Data records
###
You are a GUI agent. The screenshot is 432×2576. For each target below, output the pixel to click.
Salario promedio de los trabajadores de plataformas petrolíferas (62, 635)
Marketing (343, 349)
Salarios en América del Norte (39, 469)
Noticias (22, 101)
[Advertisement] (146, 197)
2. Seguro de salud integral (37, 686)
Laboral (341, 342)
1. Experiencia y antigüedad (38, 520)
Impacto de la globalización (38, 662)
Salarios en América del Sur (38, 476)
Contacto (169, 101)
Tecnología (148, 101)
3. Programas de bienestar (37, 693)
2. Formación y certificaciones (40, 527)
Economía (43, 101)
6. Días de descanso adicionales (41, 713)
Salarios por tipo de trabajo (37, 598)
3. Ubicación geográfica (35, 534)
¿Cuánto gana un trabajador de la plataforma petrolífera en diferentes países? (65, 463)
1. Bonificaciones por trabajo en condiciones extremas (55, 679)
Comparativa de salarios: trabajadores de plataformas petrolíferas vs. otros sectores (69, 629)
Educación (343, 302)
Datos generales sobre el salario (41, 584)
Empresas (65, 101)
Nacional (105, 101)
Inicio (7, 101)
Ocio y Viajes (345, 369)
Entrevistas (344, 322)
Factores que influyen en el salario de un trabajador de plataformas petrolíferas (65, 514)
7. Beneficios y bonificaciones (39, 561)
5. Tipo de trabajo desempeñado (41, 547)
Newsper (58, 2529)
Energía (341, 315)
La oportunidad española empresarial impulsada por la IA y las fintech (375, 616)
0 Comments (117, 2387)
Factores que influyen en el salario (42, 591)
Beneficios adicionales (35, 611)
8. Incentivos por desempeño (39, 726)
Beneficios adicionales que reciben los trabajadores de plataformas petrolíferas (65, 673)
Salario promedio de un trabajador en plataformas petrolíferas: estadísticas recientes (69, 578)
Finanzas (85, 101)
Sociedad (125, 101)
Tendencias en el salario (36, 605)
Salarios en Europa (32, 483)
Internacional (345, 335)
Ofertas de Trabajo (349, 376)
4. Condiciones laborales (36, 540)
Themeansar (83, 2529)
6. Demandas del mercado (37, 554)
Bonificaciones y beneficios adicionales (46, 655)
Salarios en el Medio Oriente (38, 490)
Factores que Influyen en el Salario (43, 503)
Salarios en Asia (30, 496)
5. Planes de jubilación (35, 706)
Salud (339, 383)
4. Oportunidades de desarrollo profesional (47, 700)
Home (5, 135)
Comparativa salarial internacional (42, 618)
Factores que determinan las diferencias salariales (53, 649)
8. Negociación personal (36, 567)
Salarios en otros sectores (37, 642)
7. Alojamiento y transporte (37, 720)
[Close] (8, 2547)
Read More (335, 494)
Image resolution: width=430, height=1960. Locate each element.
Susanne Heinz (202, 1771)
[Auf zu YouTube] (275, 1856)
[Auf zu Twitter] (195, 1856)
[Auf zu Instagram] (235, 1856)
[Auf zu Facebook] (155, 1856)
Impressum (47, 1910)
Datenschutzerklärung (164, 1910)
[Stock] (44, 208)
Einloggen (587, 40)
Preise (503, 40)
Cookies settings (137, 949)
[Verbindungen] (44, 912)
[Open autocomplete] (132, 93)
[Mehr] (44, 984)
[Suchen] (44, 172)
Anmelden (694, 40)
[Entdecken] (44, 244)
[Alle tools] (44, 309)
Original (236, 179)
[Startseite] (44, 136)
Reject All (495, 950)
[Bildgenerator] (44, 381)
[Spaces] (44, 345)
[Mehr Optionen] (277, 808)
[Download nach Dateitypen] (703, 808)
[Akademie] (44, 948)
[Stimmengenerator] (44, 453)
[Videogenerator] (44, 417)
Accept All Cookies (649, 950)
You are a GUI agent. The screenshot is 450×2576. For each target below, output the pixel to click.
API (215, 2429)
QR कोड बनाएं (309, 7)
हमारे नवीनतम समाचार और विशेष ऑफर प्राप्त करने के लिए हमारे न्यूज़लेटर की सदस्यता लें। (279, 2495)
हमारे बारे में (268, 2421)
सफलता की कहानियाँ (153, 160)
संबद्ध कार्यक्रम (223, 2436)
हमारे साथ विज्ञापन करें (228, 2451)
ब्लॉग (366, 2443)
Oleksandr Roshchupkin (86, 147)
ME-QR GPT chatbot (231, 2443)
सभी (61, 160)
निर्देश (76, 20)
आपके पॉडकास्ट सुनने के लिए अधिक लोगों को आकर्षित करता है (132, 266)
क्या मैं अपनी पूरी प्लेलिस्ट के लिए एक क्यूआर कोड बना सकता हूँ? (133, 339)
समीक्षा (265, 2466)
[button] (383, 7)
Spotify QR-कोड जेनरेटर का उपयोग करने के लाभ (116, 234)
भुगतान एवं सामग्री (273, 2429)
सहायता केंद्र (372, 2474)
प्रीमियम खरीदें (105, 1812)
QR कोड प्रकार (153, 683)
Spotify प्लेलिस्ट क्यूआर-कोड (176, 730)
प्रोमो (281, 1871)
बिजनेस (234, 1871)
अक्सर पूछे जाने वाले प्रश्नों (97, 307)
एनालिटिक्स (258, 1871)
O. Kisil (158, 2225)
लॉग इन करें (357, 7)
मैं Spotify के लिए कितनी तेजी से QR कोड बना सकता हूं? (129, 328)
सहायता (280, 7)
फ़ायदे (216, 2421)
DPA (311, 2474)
###
[REQUIRED ACTION] Reproduce exactly, and only, the lines from the start of the entries through the one that contains "2. Seguro de salud integral (37, 686)".

[ANSWER SPACE]
You are a GUI agent. The screenshot is 432×2576. For each target below, output the pixel to click.
Salario promedio de los trabajadores de plataformas petrolíferas (62, 635)
Marketing (343, 349)
Salarios en América del Norte (39, 469)
Noticias (22, 101)
[Advertisement] (146, 197)
2. Seguro de salud integral (37, 686)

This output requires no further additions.